Esse grito está ecoando em outros países, como o início da reação contra o avanço da ultradireita nos últimos anos. Será um fator a estimular práticas progressistas. Mas não basta.

Ponto 3 – a voz dos desassistidos continua muda

Há um renascimento do ativismo de grupos organizados, negros, LBGTs, mulheres. Mas há um enorme contingente de vulneráveis desorganizados que votaram em Donald Trump, apesar da crueldade explícita de sua gestão.

Não se trata de nenhuma paixão incontida por Trump, mas pelo fato de ele representar o anti-sistema, mesmo sendo mil vezes pior em todos os quesitos: honestidade, sinceridade, preocupação social.

Os sem-voz encontraram no WhatsApp e nas redes sociais sua maneira de organizar.

Sem a organização de sindicatos, partidos, movimentos sociais, movem-se de forma animalesca, mirando inimigos imaginários.

Não há nenhum centímetro de raciocínio político em sua atividade.
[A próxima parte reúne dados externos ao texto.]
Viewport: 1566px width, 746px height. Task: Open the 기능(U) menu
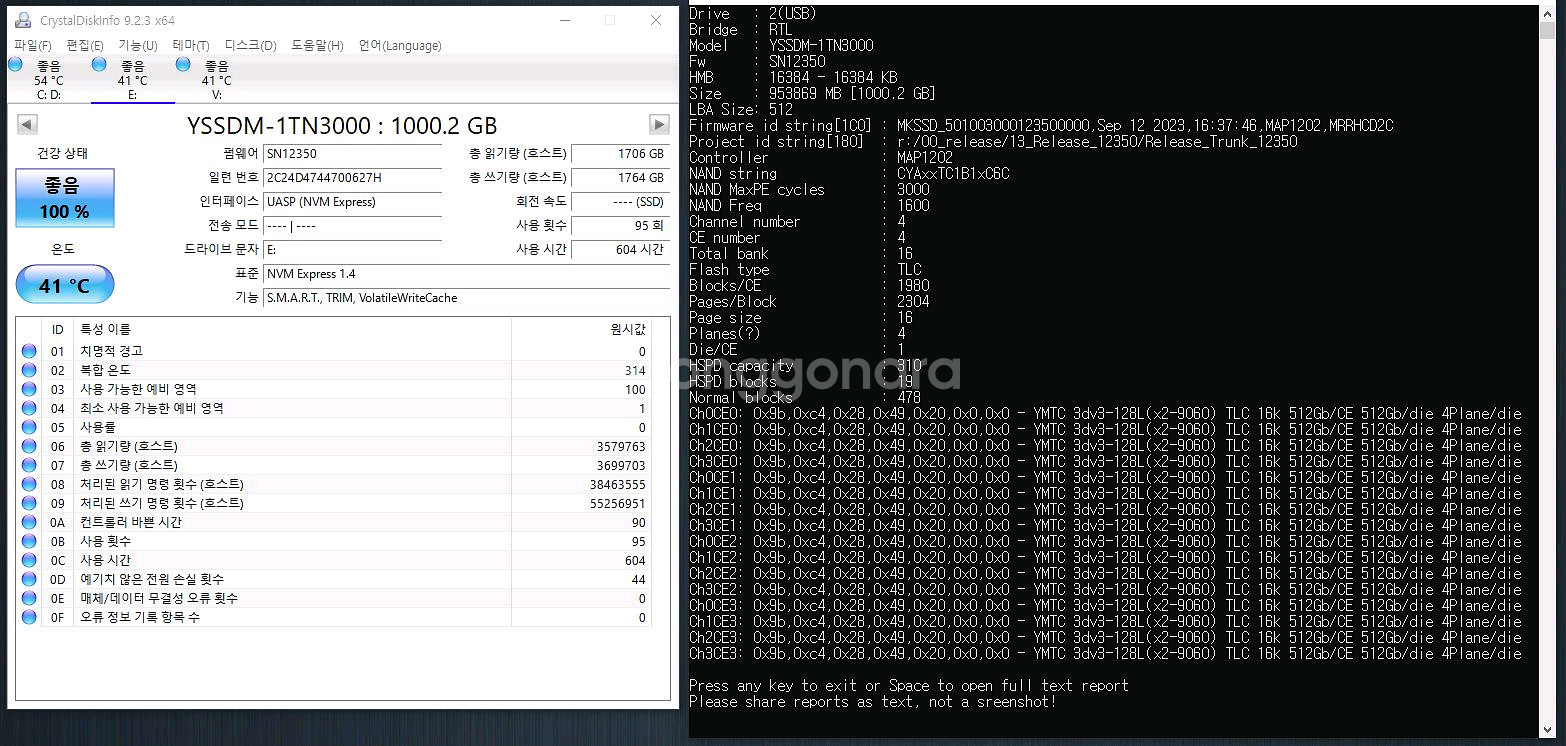(x=139, y=45)
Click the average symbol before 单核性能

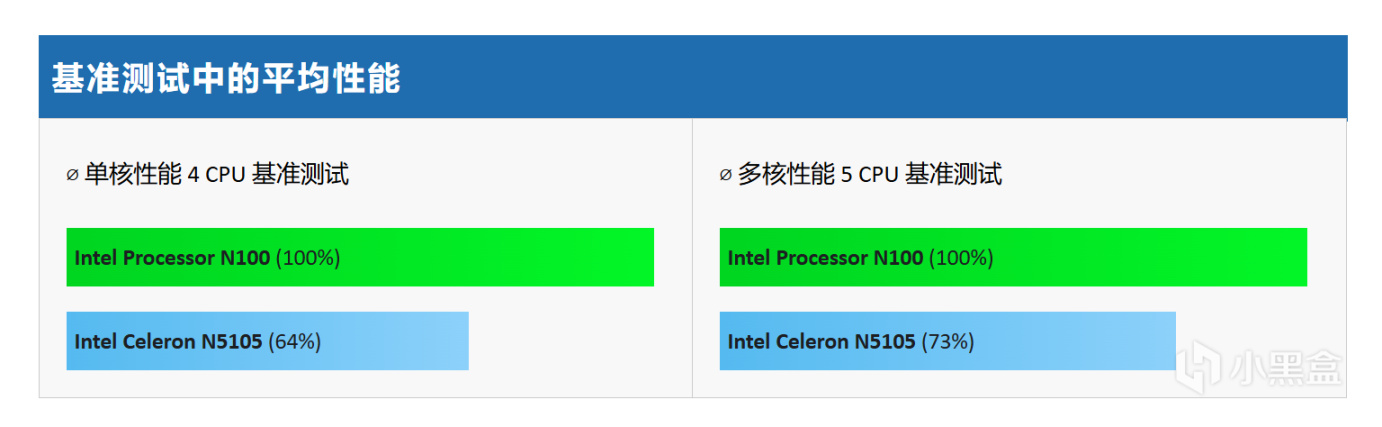[72, 175]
Apoiam o candidato que é contra planos de saúde para pobres, pelo fato de ele prometer muralhas para conter patrícios imigrantes, que poderiam competir pelos empregos.

O trumpismo se alimenta da miséria humana. Esse fato levará o Partido Democrata inevitavelmente a propor uma série de políticas sociais inéditas, para combater um problema inédito no país. E terá o apoio do que resta de racionalidade do Partido Republicano, porque a ameaça é contra a própria noção de país. Mas enfrentará a resistência dos velhos guardiões do sistema.

Ponto 4 – a desigualdade e a questão fiscal

O ponto central da recuperação americana será a melhoria do poder aquisitivo da classe média, políticas sociais que reponham um mínimo de consumo às famílias de baixa renda. Será alcançada com políticas fiscais desonerando as classes médias, e políticas sociais reduzindo o custo da saúde e da educação.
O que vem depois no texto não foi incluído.